L'oggetto Ammore e malavita si può considerare quasi unico, una mistura che travalica anche i generi, andando a toccare la sceneggiata napoletana così come il musical di stampo più moderno, le derive criminali tanto care ai Manetti consolidate nella tradizione (cinematografica) nostrana mischiate a momenti di danza e ballo; Ammore e malavita è commedia e allo stesso tempo si concede la più classica delle "zeppate" napoletane con una esilarante e non troppo nascosta critica a chi di Napoli vuole esaltare solo il peggio, meravigliosa tutta la sequenza girata a Scampia con il gruppo di stranieri in visita turistica alle Vele, un passaggio che esalta il connubio tra situazione, canzone e momento danzante. Chapeau! I Manetti si concedono ancora all'effettaccio dal basso (il proiettile al ralenty) ma per il resto impiegano il budget tirandone fuori ottimo Cinema, di quello capace in qualche modo ancora di stupire, di lasciare lo spettatore soddisfatto per non aver visto la solita commediola da quattro soldi.

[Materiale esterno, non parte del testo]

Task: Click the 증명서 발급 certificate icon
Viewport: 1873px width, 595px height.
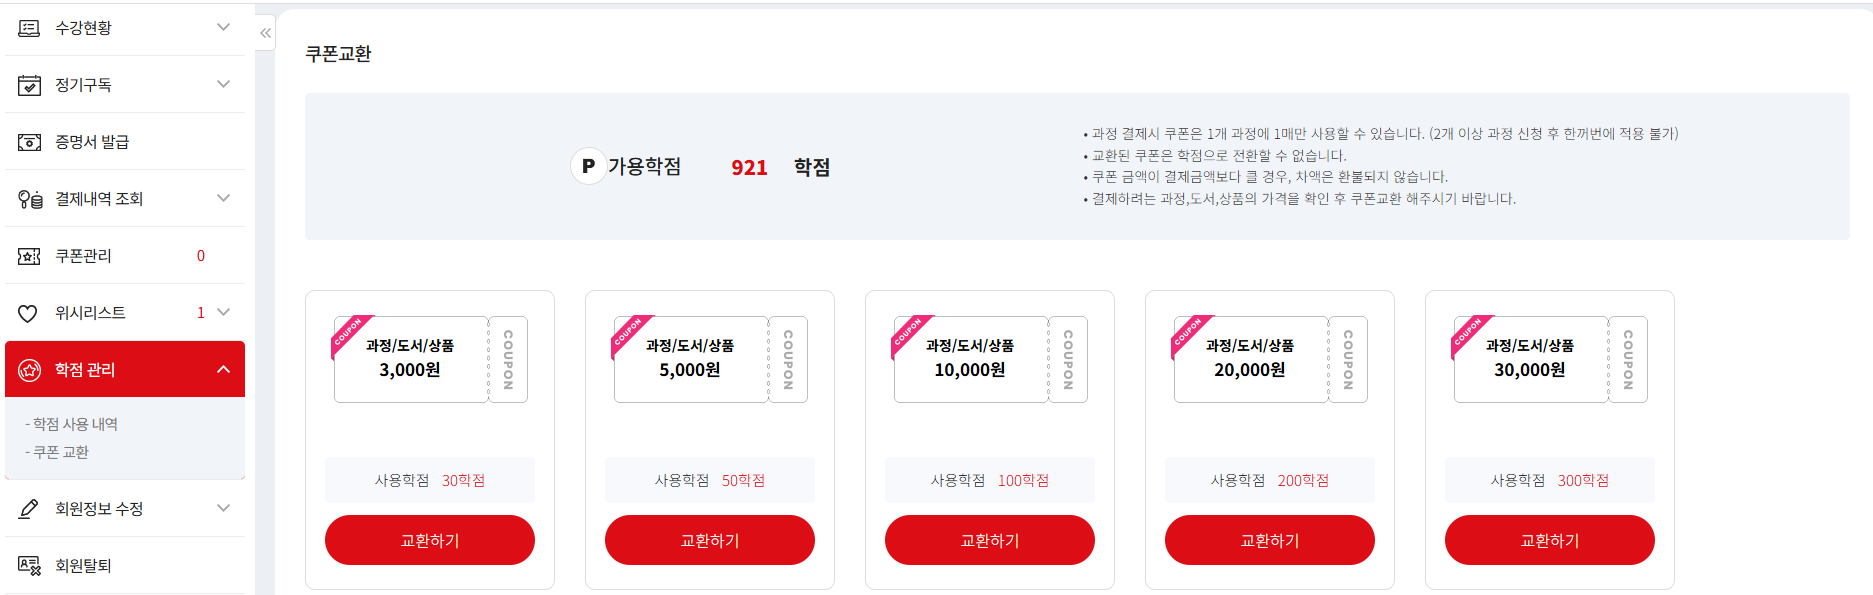Action: pyautogui.click(x=29, y=142)
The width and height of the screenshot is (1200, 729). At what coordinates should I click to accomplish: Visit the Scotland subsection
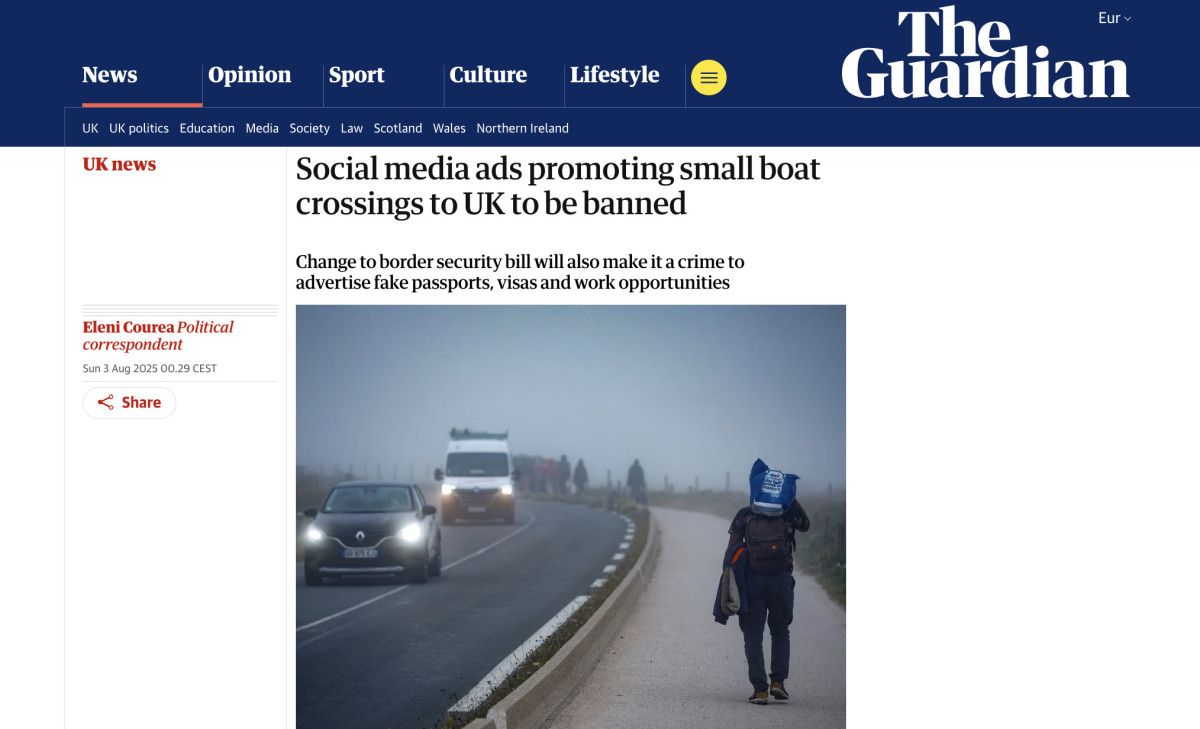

Don Vincenzo Strozzalone (Carlo Buccirosso) è il re del pesce sulla piazza di Napoli e sul porto di Pozzuoli, gestisce un'impero criminale minacciato da diverse famiglie avversarie. Scampato a un'agguato volto a toglierlo di mezzo, grazie all'intervento delle sue due "Tigri", Ciro (Giampaolo Morelli) e Rosario (Raiz), due inarrestabili killer in motocicletta, Don Vincenzo decide di sparire e, istigato nell'idea da sua moglie Donna Maria (Claudia Gerini), cinefila incallita, inscena un finto funerale con tanto di sosia a riempire la bara (James Bond docet). Ma una giovane infermiera, Fatima (Serena Rossi) primo amore di Ciro, vede il boss ancora vivo, diventando così uno scomodo testimone che proprio le Tigri dovranno togliere di mezzo. Ma Ciro non ce la può fare.

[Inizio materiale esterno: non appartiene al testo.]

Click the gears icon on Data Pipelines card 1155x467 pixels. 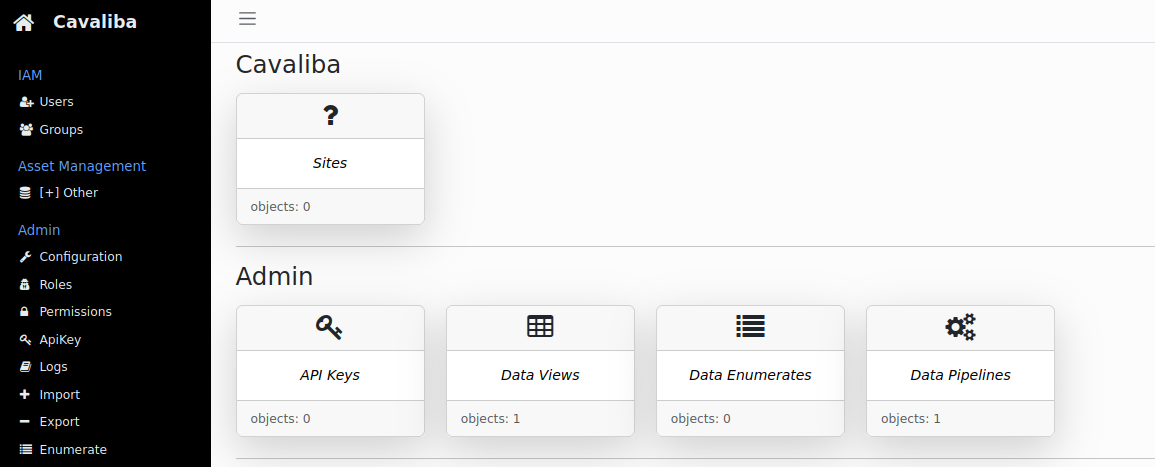[x=960, y=327]
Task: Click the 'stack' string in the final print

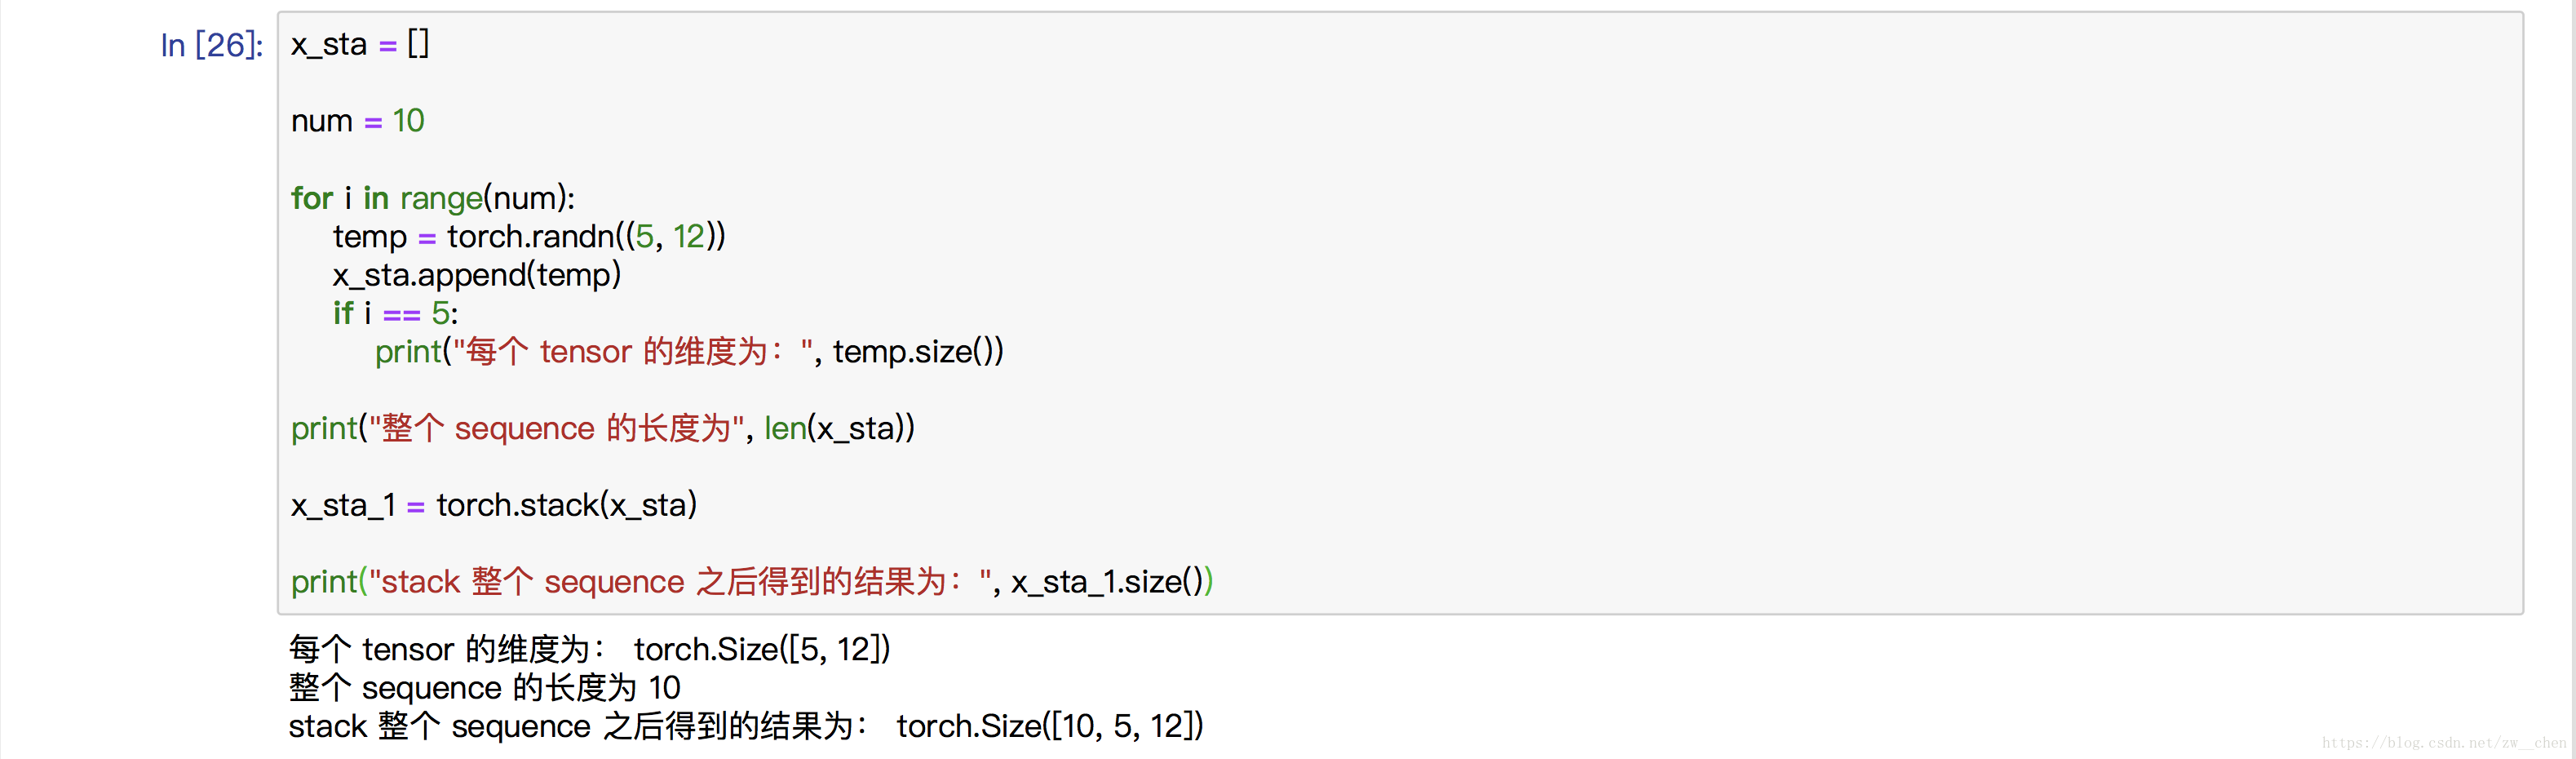Action: click(x=420, y=582)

I Manetti stravolgono un poco l'utilizzo a cui siamo abituati di Giampaolo Morelli, qui un vero tenebroso, ancora capace d'amare ma che raramente si concede al suo lato più cazzaro così congeniale all'attore napoletano, lo fanno cantare e qui forse qualche limite dell'attore emerge, schiacciato in mezzo a tanta altra gente che col canto è molto più a suo agio o addirittura ne ha fatto un mestiere (Raiz o Franco Ricciardi ad esempio), per quel che riguarda il versante canoro la Gerini già aveva dimostrato di non essere estranea a questo mondo, la Rossi la conosciamo molto bene e anche Buccirosso di mestiere se la cava. Le musiche amalgamano la tradizione napoletana a suoni più moderni conferendo al film un'identità difficile da catalogare tra musical, commedia e gangster story con l'aggiunta dei siparietti danzanti, identità di grande valore nell'ottica di portare il nostro Cinema da qualche altra parte, fuori dalla palude dove spesso si trova a ristagnare quando ci si avventura lontano dai grandi e noti autori riconosciuti da tutti.